AUGURI SPECIALI, NON POTENDO PARLAR SEMPRE DI CORONAVIRUS...
di...
Umberto Curi, filosofo.
Diego Ponzin, oculista.
Non potendo parlar sempre di coronavirus…
…si rischia di essere banali, alla fine di un anno inverosimile. Ma tant’è. E pensare che, prima dello slogan andrà tutto bene, avevamo guardato al 2020 con ottimismo, se non altro perché in oculistica venti ventesimi (secondo gli americani) equivale al nostro dieci decimi, la vista perfetta. Quale potrebbe essere un augurio migliore?
Invece è andata come è andata, anzi, come sta ancora andando e noi, che non ripeteremo l’errore della scaramanzia, e rimaniamo ostinatamente ottimisti, vogliamo chiudere l’anno dedicando una riflessione al personale sanitario e a tutti i cittadini che hanno praticato in qualche modo la medicina delle donazioni, che implica un concetto importate: la cura.
Il termine italiano cura deriva da quello latino, apparentemente identico, cura. Ma non ci si lasci ingannare. Mentre in italiano il termine cura descrive una molteplicità di trattamenti esercitati su una persona malata, quello latino vuol dire principalmente preoccupazione, sollecitudine, premura. Questa differenza è ancora più evidente se ci riferiamo ai verbi che si formano a partire dai rispettivi sostantivi. Se in italiano curare è un verbo transitivo, nel senso che indica un complesso di pratiche eseguite sul paziente – la visita medica, gli esami di laboratorio, la somministrazione di farmaci, ecc – in latino il verbo curare vuol dire stare in pensiero per qualcuno o per qualcosa.

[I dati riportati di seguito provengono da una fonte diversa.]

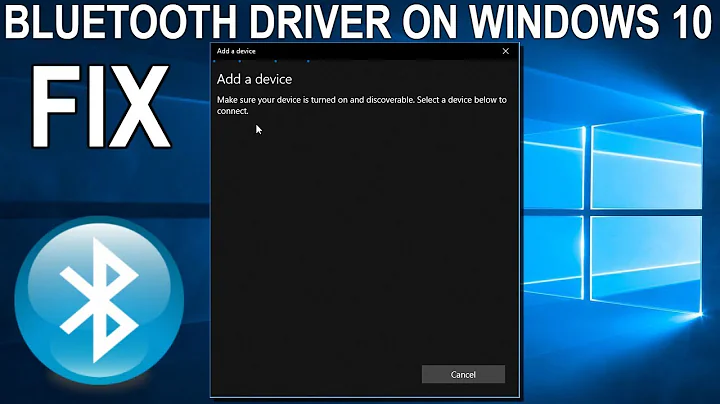Click the word 'connect.' in the dialog

click(x=232, y=111)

Nell’inglese moderno ritroviamo entrambi i significati – latino e italiano – del verbo curare. Si distingue I care, che vuol dire mi sta a cuore, mi interessa, da I cure, che vuol dire curo in senso transitivo.
Queste osservazioni possono sembrare curiosità linguistiche, prive di implicazioni importanti, ma non è così. I mutamenti intervenuti dal punto di vista linguistico sono un indizio di cambiamenti rilevanti nel rapporto medico-paziente. Da tempo la cura non indica l’atteggiamento o lo stato d’animo di un medico che stia in pensiero per un paziente, ma si identifica con un trattamento impersonale, nel quale il medico evita il coinvolgimento emotivo o psicologico.
Rispetto a questa tendenza, la medicina delle donazioni rappresenta una netta alternativa. Il personale sanitario si preoccupa delle persone che partecipano al percorso della donazione, e si può motivatamente sostenere che la medicina delle donazioni offre un esempio illuminante della possibilità di tenere insieme i due significati della cura, facendo in modo che to care e to cure coincidano, e che la pratica medica sia accompagnata dall’attenzione verso la persona.
E quindi, alla fine di un anno inverosimile e faticoso, in cui socialità e cura sono state messe a dura prova, vogliamo concludere con un grazie a coloro che con preoccupazione, sollecitudine, premura, hanno praticato la medicina delle donazioni.
Con l’augurio che il 2021, a settecento anni dalla morte di Dante, sia l’anno in cui, insieme, potremo dire E quindi uscimmo a riveder le stelle.